Brasil S.A - Antônio Machado
Correio Braziliense - 20/09/2011
Novo IPI só protegerá o emprego se montadoras desenvolverem carros econômicos e menos poluentes
A barreira protecionista erguida pelo governo contra a importação de veículos foi tomada sem o consenso dos ministros, expôs a face voluntariosa da presidente Dilma Rousseff, que mandou apressar tal decisão, e beneficiou as montadoras instaladas no país, todas elas estrangeiras, mais do que esperavam em troca de poucas condições.
Certo é que os prejuízos excedem os benefícios, apresentados pelo ministro da Fazenda, Guido Mantega, responsável pela medida levada à aprovação da presidente, como de proteção dos empregos ameaçados pelas importações. Estarão de qualquer forma se as montadoras aqui instaladas pararem de investir em motores mais econômicos e menos poluentes e em modelos iguais aos que rodam em suas matrizes.
Por que o farão, se é o próprio governo que acorreu em blindar os seus feudos contra a entrada de novos concorrentes, além de forçar a continuidade de uma globalização de mercado que só as atende?

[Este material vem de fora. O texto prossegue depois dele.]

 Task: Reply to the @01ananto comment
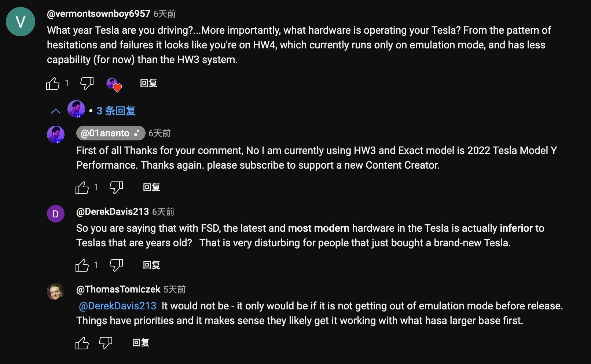pos(151,188)
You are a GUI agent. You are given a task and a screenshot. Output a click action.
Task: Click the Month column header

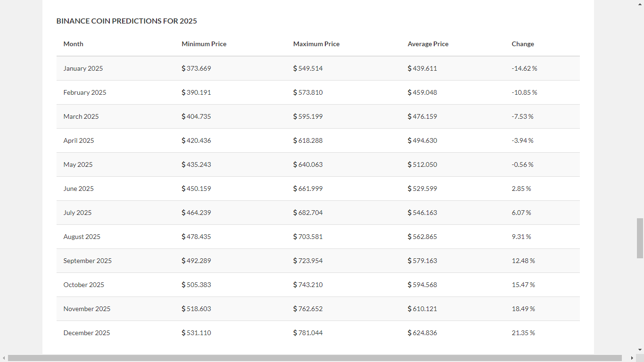[x=73, y=44]
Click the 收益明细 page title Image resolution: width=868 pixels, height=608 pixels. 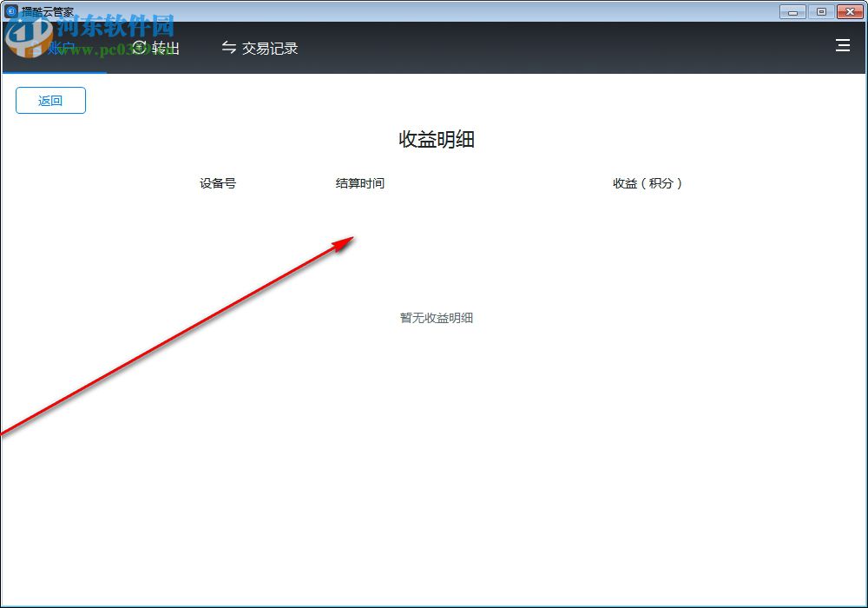[435, 140]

O país virou centro de produção de carros pequenos e médios, com reduzida aceitação externa, portanto, baixo potencial exportador, enquanto as versões superiores, com margem de lucro maior, elas importam das matrizes e de filiais com custo de produção menor.

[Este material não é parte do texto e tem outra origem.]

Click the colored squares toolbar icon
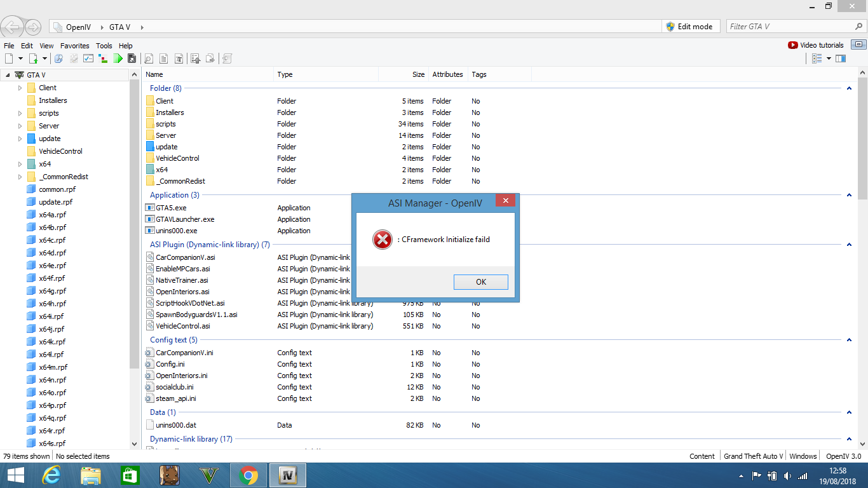 tap(103, 58)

Sem a urgência imposta pelos rivais da China e Coreia do Sul, os new kids on the block para o restrito clube da Anfavea, associação das montadoras com filiais no Brasil, é incerto que elas venham a tomar essas decisões com a pressa ditada pela ameaça de perda de fatias de mercado. Um lobista não teria obtido melhor resultado.

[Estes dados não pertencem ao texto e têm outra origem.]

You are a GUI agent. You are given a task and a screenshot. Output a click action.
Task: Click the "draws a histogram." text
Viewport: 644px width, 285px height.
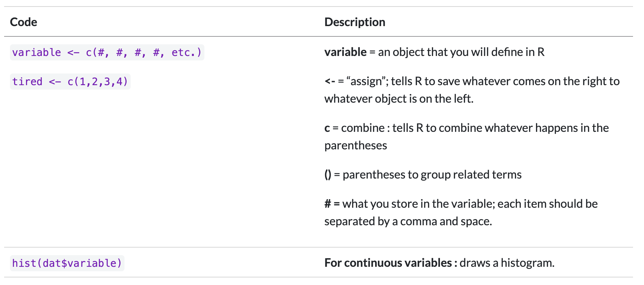pyautogui.click(x=506, y=263)
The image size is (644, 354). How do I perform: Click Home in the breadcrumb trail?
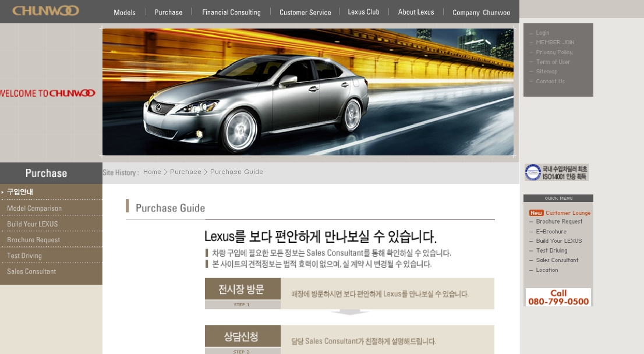click(x=152, y=172)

Bastar checar os números. Dos carros importados emplacados no 1º semestre, 76,2% entraram pelas montadoras ligadas à Anfavea, boa parte, mas não só, originária do Mercosul, sobretudo da Argentina, e do México, regiões com as quais o país negociou acordos de livre comércio. O resto, 23,8%, veio de empresas sem linha de montagem nessa área de abrangência, sendo o grosso da Coreia e da China. Mas com um detalhe: de fabricantes, como a coreana Hyundai e a chinesa JAC, com projetos anunciados de fabricação no Brasil.
Estranho é que, ao anunciar o aumento de 30 pontos percentuais do IPI (Imposto sobre Produtos Industrializados) sobre os veículos de qualquer procedência, mas que, na prática vai barrar as importações da China e Coreia, não se disse que havia negociações para cortar, e não aumentar, a tributação. Alguém pagou mico nessa história.
O subsídio desvirtuado
A política industrial, com o nome Brasil Maior, previa a abertura de centros de desenvolvimento automotivo que fizessem do país uma plataforma de novos projetos, até de motores elétricos, coqueluche nos salões internacionais em que as montadoras exibem a sua visão de futuro, e não apenas um estuário do que as matrizes determinam.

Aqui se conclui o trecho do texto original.